------ TEKS SUMBER ------

Advertise Box

[ac-i] KOLOM Yudhis: Urgensi Pendidikan di Usia Emas (Koran TEMPO 3 Agustus 2011)

 

Urgensi Pendidikan di Usia Emas (Koran TEMPO 3 Agustus 2011)

by Yudhistira Massardi on Wednesday, August 3, 2011 at 7:59pm

"Sertifikasi adalah sebuah program yang dimaksudkan untuk peningkatan kualitas pendidikan. Namun sejatinya hanya, lagi-lagi, merupakan pemberhalaan terhadap domain kognisi yang menyesatkan, dan selembar kertas bernama ijazah, yang banyak terbukti tidak ada hubungannya dengan kualitas!"
 
James J. Heckman, pemenang Hadiah Nobel bidang ekonomi (2000), menegaskan, usia 0-3 tahun adalah periode paling penting bagi investasi untuk pembangunan kualitas sumber daya manusia. Namun inilah yang dilalaikan para orang tua, pemerintah, dan pengusaha di banyak negara, termasuk Indonesia. Maka kita pun gagal membangun generasi baru yang andal. Kita tidak bisa membawa warga negara—terutama kaum miskin yang merupakan populasi mayoritas— ke pintu sukses dalam kehidupan sosial ataupun ekonomi.
 
Berdasarkan sejumlah penelitian, Heckman menyimpulkan: kecerdasan kognitif saja tidak cukup untuk membuat seseorang berhasil dalam hidup. Sukses seseorang lebih ditentukan oleh kecerdasan nonkognisi (sosioemosional, kesehatan fisik dan mental, ketekunan, perhatian, motivasi, serta rasa percaya diri). Semua kemampuan itu hanya bisa dibangun jika rangsangan untuk itu diberikan sejak usia dini.
 
Usia emas
Penelitian tentang perkembangan otak membuktikan: kualitas kecerdasan dan karakter manusia ditentukan oleh "asupan" yang diberikan kepada anak pada usia 0-4 tahun (50 persen), usia 4-8 tahun (30 persen), dan usia 9-17 tahun (20 persen). Karena itu, 0-8 tahun disebut sebagai "golden age." Kegagalan para orang tua dan pemerintah dalam memahami dan memaknai mahapentingnya usia emas terbukti menimbulkan bencana kemanusiaan.

------ CUPLIKAN DATA ------

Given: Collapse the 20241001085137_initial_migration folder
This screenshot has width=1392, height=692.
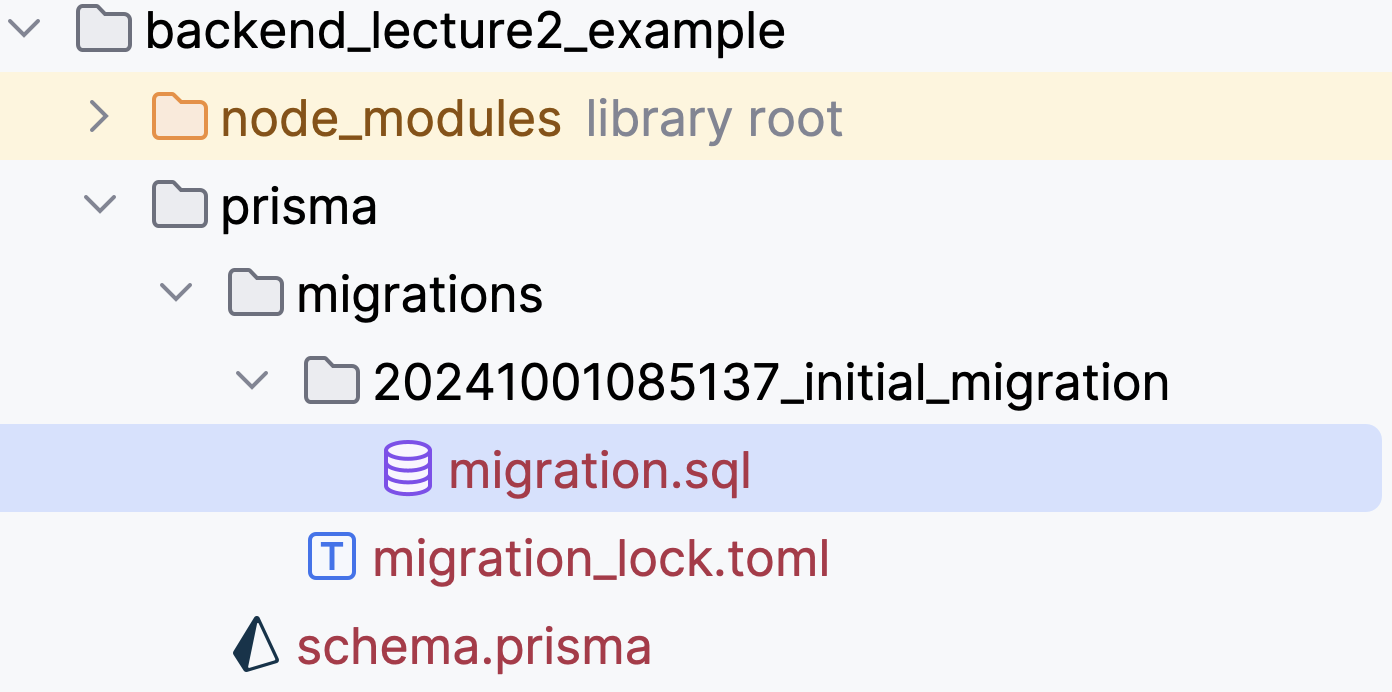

------

TUGAS WAJIB 1 ->
Jawab pertanyaan berikut berdasarkan kolom tentang pendidikan di usia emas.
(a) Pada tahun berapa James J. Heckman memenangi Hadiah Nobel bidang ekonomi?
(b) Menurut Heckman, usia berapa yang merupakan periode paling penting bagi investasi untuk pembangunan kualitas sumber daya manusia?
(c) Berapa persen kualitas kecerdasan dan karakter manusia ditentukan oleh "asupan" pada usia 4-8 tahun?
TUGAS WAJIB 2 ->
Tentukan apakah setiap pernyataan di bawah ini sesuai dengan kolom tentang pendidikan di usia emas. Jawab ya atau tidak, lalu kutip kata-kata penentunya dari kolom itu.
(a) Heckman menyimpulkan bahwa kecerdasan kognitif saja sudah cukup untuk membuat seseorang berhasil dalam hidup.
(b) Usia 0-8 tahun disebut sebagai "golden age".
(c) Kaum miskin disebut sebagai populasi mayoritas.
TUGAS WAJIB 3 -> Tolong lanjutkan kolom tentang pendidikan di usia emas ini, mulai setelah kalimat terakhirnya.

JAWABAN 1 ->
(a) Tahun 2000.
(b) Usia 0-3 tahun.
(c) 30 persen.

JAWABAN 2 ->
(a) Tidak: "kecerdasan kognitif saja tidak cukup untuk membuat seseorang berhasil dalam hidup"
(b) Ya: Karena itu, 0-8 tahun disebut sebagai "golden age."
(c) Ya: "terutama kaum miskin yang merupakan populasi mayoritas"

JAWABAN 3 ->
 
Kondisi "buta baca masalah" ini hanya melahirkan angkatan (kerja) muda yang tak berkualitas— berakibat pada perlambatan pertumbuhan keterampilan angkatan kerja, dan merosotnya produktivitas serta daya saing—dan generasi baru yang berkarakter buruk (antisosial, kriminal, serta destruktif).
 
Secara ekonometri, Heckman menunjukkan langkah-langkah untuk memperbaiki kualitas SDM pada saat calon angkatan kerja mulai dewasa (usia pelajar/mahasiswa) jauh lebih mahal ketimbang merangsang kemampuan anak sejak usia dini. Lebih dari itu, daya "kembali modal" (return to investment) dari mereka yang kemampuannya terbangun sejak usia dini jauh lebih cepat ketimbang mereka yang diberi berbagai pelatihan tatkala sudah dewasa atau menjadi karyawan baru.
 
Di titik inilah fakta rendahnya kualitas SDM bertemu dengan dilema pengiriman tenaga kerja Indonesia, yang sebagian besar hanya menjadi buruh kasar dan pembantu rumah tangga. Dan solusi dari pemerintah selalu hanya bersifat reaktif, parsial, darurat, dan temporer, tidak substansial. Misalnya, sekarang dianggarkan Rp 15 triliun lebih untuk menciptakan lapangan kerja di dalam negeri agar pengiriman TKI bisa dihentikan.
 
Penciptaan lapangan kerja memang mutlak dan menjadi kewajiban konstitusional negara. Untuk itu, yang diperlukan adalah program jangka panjang yang berkesinambungan dan lintas sektoral, bukan langkah akrobatik para badut yang kebakaran jenggot. Pendidikan anak usia dini (PAUD) dan kesehatan rakyat adalah substansi dari segalanya.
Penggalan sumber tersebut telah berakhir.